Challenges:
**A.** List every kind of success that the Hoon email below says Hoon characters could bring at super-star levels.
**B.** Using the Hoon email below, mark each statement (i), (ii), (iii) yes or no, and quote the words that decide it.
(i) David Brin has three small children.
(ii) The tattoo artists could explain why Taz was so popular.
(iii) Brin calls the last year a good one for his fiction.
**C.** Write the next part of the Hoon email after its final sentence.
### Given text
Wow Trent!

Amazing thoughts.  Just goes to show that You and the
gang are the smartest fans a guy could ask for.

Seriously cool stuff.

Alas,  Life with 3 small kids (age 6,9,11)  -- plus
many speeches and deadlines -- has left me with less
time for writing and a need to focus.  This is
frustrating.  I have seven lifespans worth of ideas
and the last year has been a complete loss,
fixtionwise... except for THE LIFE EATERS.

I wish I had the duplicator from KILN PEOPLE!

Or that I had a bunch of bright young writers eager to
play in my universe.

Seriously, could you two act as an archive of these
cool hoonish ideas?  Maybe organize them?  I hope to
find more time someday.

meanwhile thrive


With cordial regards,

David Brin 
www.davidbrin.com




--- Trent Shipley <[EMAIL PROTECTED]> wrote:
> The evident enthusiasm of a certain list member has
> given me cause to ask 
> myself whether Hoon, as a literary creation, might
> have broad-based apeal.  I 
> think the answer must be affirmative.  Indeed, Hoon
> characters could have 
> such strong psycho-cultural charisma that they would
> be the key to super-star 
> levels of comic, book, movie, and above all branding
> success.
> 
> The first item that strikes me about Hoon is the
> degree of psychological 
> identification that they can elicit.  I am reminded
> of Stan Lee being 
> interviewed about kid sidekicks in comic books.  He
> hated them, but the 
> readers identifed with the sidekicks and sales went
> up.  More importantly, I 
> am remined of tatoo artists who told me, in the
> course of researching a term 
> paper in grad school, that the most popular subject
> for tatoos was the WB's 
> Tazmanian Devil.  They couldn't explain why, but I
> think I can.
> 
> Taz is both Archetypal -- representing the id driven
> oaf -- and a strong 
> reference for psychological identification.  A lot
> of men and women, of whom 
> many are given to tatoos, identify with the loutish,
> gooberish Taz.  In a 
> sense, Hoon are Taz-Lite, though it is not fair to
> end the story there.  Taz 
> fans like professional wrestling, monster trucks and
> NASCAR.  In constrast, 
> Hoon fans might like NASCAR but they also like
> soccer and do not like monster 
> trucks and pro-wrestling.  Hoon are not so much
> goobers as surfer dudes.  [I 
> say surfer dude because "yachtsman" rather limits
> our target audience.]
> 
> Of course, Hoon are not merely laid back surfer
> dudes, they are surfer dudes 
> trapped in cubicles.  This introduces an element of
> Walter ? Mitty.  Even 
> more, we get Arthur from the Tic.  Hoon give us
> Dilbert meets Taz, or even 
> more, Dilbert realizes his inner Taz.  But unlike
> Arthur, our Hoon Hero or 
> Heroes do not escape their nerdy existince merely to
> become hillariously 
> campy homosexual nerds in tights and capes. 
> 
> We may know that most nerds traped in cubicles are
> in cubicles because they 
> are nerds, and not the otherway about. 
> Nevertheless, there is hardly a nerd 
> who does not fantasize that he is a hero stuck in a
> nerd's cubicle.  What's 
> more many of those cubicle drones long to realize
> their inner surfer dude.
######
### Records shown
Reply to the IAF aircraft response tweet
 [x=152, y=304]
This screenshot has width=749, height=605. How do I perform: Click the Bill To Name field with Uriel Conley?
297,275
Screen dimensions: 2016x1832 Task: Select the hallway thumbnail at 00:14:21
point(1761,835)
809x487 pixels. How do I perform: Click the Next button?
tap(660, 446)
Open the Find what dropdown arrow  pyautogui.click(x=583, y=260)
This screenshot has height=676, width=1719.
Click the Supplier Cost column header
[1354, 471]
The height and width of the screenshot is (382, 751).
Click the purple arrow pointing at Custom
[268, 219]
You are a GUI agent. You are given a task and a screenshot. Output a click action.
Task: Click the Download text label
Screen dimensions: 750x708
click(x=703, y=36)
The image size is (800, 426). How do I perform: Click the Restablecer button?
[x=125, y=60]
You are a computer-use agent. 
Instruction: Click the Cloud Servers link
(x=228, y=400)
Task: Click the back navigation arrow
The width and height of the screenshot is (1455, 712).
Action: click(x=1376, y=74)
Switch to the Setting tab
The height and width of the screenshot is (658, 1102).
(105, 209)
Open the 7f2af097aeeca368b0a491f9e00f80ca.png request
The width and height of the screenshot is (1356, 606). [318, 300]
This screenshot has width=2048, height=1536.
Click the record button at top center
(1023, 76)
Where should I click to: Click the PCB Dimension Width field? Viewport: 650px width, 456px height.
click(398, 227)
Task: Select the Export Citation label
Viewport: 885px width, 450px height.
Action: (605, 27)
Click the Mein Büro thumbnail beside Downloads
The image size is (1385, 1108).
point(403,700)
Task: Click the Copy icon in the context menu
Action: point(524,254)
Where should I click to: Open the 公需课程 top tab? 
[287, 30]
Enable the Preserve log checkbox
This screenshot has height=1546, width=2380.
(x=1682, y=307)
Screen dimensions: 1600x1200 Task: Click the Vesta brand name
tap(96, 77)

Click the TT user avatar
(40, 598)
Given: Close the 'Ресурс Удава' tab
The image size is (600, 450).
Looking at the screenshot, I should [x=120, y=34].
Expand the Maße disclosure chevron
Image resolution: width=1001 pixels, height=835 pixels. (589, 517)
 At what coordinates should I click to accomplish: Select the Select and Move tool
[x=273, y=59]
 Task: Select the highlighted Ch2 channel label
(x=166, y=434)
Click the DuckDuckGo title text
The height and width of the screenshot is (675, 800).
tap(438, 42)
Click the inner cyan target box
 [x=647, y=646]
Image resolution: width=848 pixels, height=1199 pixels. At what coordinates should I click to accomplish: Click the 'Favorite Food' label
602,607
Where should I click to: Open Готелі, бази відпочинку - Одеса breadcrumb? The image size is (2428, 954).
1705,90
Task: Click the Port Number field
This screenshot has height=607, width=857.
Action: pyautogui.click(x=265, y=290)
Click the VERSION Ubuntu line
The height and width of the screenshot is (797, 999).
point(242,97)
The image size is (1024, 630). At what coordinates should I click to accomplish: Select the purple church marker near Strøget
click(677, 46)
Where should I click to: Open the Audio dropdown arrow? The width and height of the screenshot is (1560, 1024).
######
Answers to each task:
**A.** comic, book, movie, and branding

**B.**
(i) Yes: "Life with 3 small kids (age 6,9,11)"
(ii) No: "They couldn't explain why"
(iii) No: "the last year has been a complete loss"

**C.**
> Why not do both at once?
> 
> The Hoon angle is even better, because everyone
> resents bureaucracy.  Hoon 
> give you the merchandisible opportunity to pander to
> that anti-bureaucratic 
> resentment at every turn.  
> 
> So the formula is simple:
> 
> Surfer dude (read Hoon) is traped in cubicle.
> Surfer dude escapes cubicle.
> Surfer dude realizes inner surfer dude.
> [Realizing inner surfer dude allows] surfer dude
> makes a better world.
> Surfer dude becomes ["human"] hero (ala Batman or
> the Shadow)
> 
> 
> I [freely] advise you to produce a Hoon-based series
> of comic books.  I do NOT 
> believe that comic books are in themselves good
> business.  I think comic 
> books are a great way to create merchandisible
> iconic brands.
> 
> Unfortunately, I do not see Alvin and Huck as good
> candidates for the job of 
> heroes.  When I imagine the adventures of Alvin,
> Huck, and Mudfoot I keep 
> comming up with Miss Marple or Murder She Wrote.  Of
> course, Nancy Drew and 
> the Hardie Boys used to work with the highly
> desirable and perhaps an updated 
> version could again.  
> 
> But teens should not be your target market.  Teens
> have never experienced 
> cubicles, thus they have no need for cubicle
> emacipation.  Men 20-50 do have 
> the cubicle experice and emacipation need.
> 
> One possible story starter would be a group of three
> or four Hoonish reluctant 
> space pallidins in their hypespace surfing
> free-trader.  The story starts 
> when our heroes:
> -- win the lottery
> -- get their hyperspace sailing vessel as a gift
> from mysterious retirees
> -- win a lottery that was fixed by mysterious
> retirees.
> 
> They quit their accounting jobs, buy a ship and go
> sailing around the Galaxies 
> being good natured laid-back louts, goofing off,
> buying and selling stuff, 
> and doing good.  Along the way they might:
> 
> -- Expose the corruption of an Enron-like 
> super-giant-pan-galactic-mega-corporation spoiling
> their plans for souless 
> globalization and saving small investors.
> 
> -- Disprove Jophur lies that Terragens are planning
> to develop nanotech based 
> WMD.  [Not for distribution in the USA....]
> 
> -- Stop religious fundamentalists from hijacking the
> post-Garth Gubru reform 
> movement.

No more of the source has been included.